Characteristics of the co-metabolism of 1-naphthol by Arthrobacter crystallopoietes NT16 and symbiotic Bacillus NG16

1-naphthol is a typical oxygen-containing polycyclic aromatic hydrocarbon (PAH) that is easily accumulated during the degradation of PAHs, which are highly toxic, difficult to be degraded and directly affect the remediation of polluted environment.

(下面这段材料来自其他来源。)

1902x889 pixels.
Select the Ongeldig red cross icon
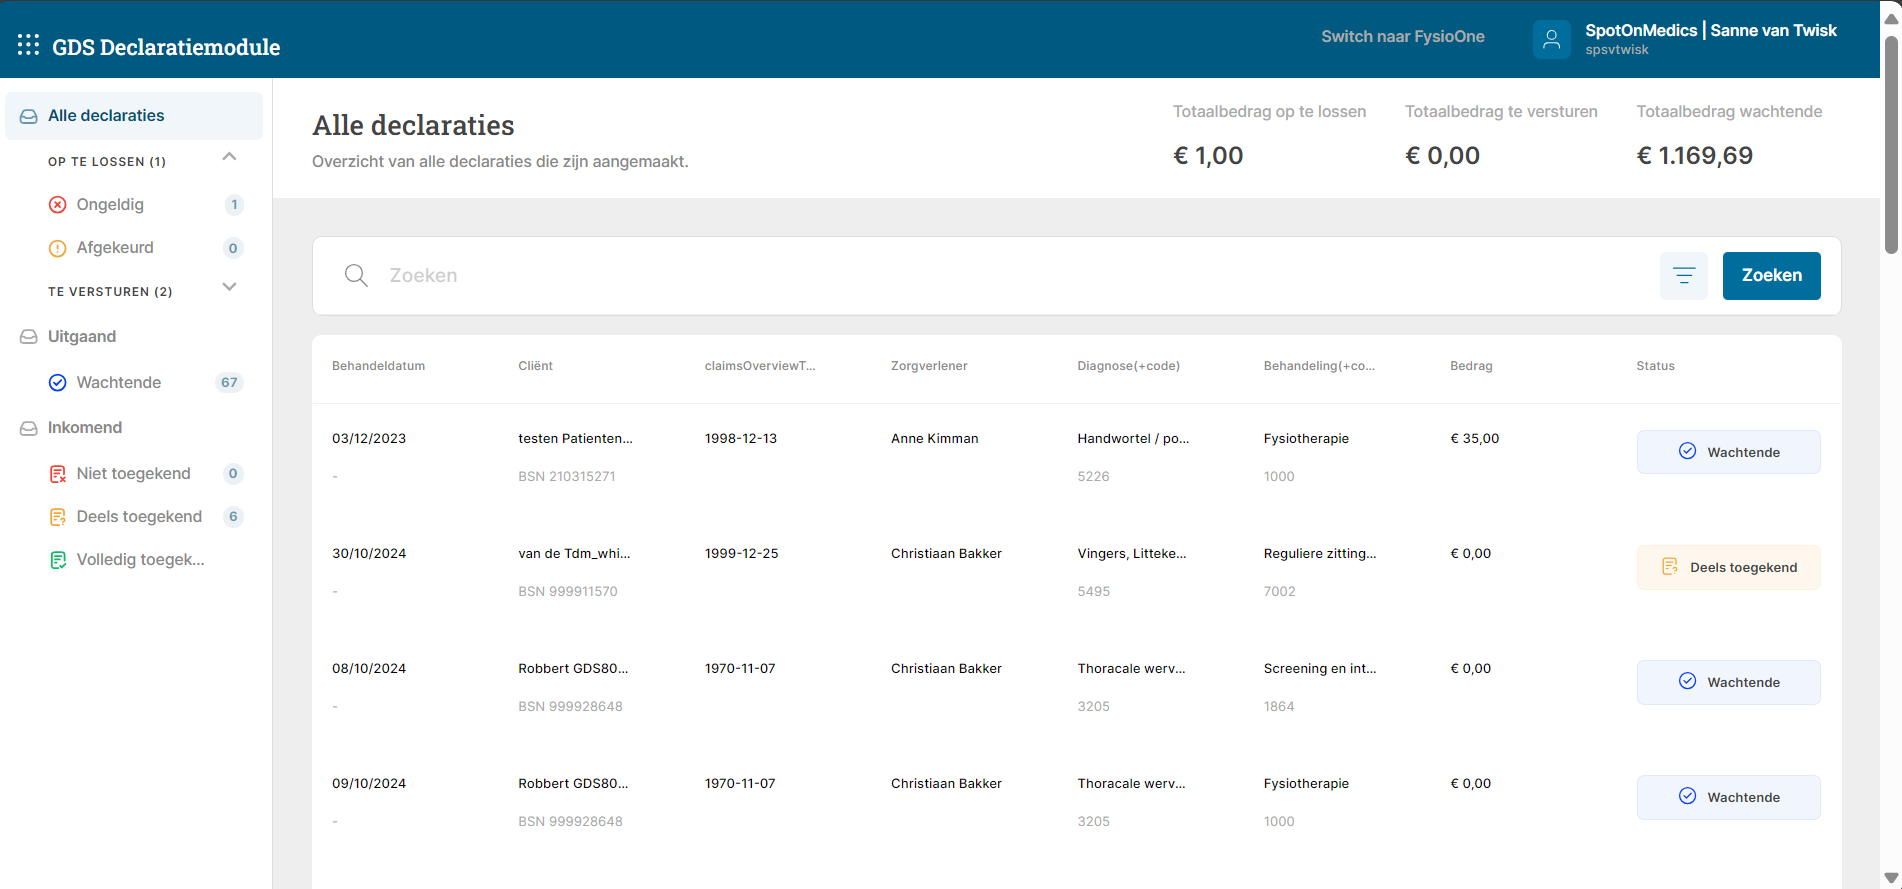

In order to explore the characteristics of microbial co-metabolism of 1-naphthol, two symbiotic strains isolated from oxygen-containing PAH-contaminated soils, degradation characteristics of Arthrobacter crystallopoietes NT16 and Bacillus NG16, were determined by HPLC, TOC, GC-MS and other methods.We discovered that both NT16 and NG16 could use 1-naphthol as the sole carbon and energy source. The biomass of the co-culture of the two strains with 1-naphthol was 2.758×10⁹ cfu·mL^-1 and 1.4×10⁹ cfu·mL^-1 respectively higher than any of NT16 or NG16 alone. The degradation rate of 1-naphthol could increase by 20% and TOC could be removed more quickly. The co-culture of NT16 and NG16 could metabolize 1-naphthol in two pathways. Firstly, 1-naphthol is hydroxylased and enters the phthalate metabolic pathway. NT16 are more likely to enter phthalate pathway, NG16 are not easy to degrade 1-naphthol through this pathway. Secondly, 1-naphthol is hydroxylated and then enter the phenylpropionic acid metabolic pathway. NG16 rapidly degrades 1-naphthol to 4-hydroxyphenylacetic acid, which accumulated in the degradation system. NT16 could not degrade 1-naphthol efficiently but degrade 4-hydroxyphenylacetic acid to small molecule compounds of short alkyl chain.The results of this study will lay the foundation for the synergistic action of microbial communities to degrade pollutants in the actual restoration of oxygen-containing PAH.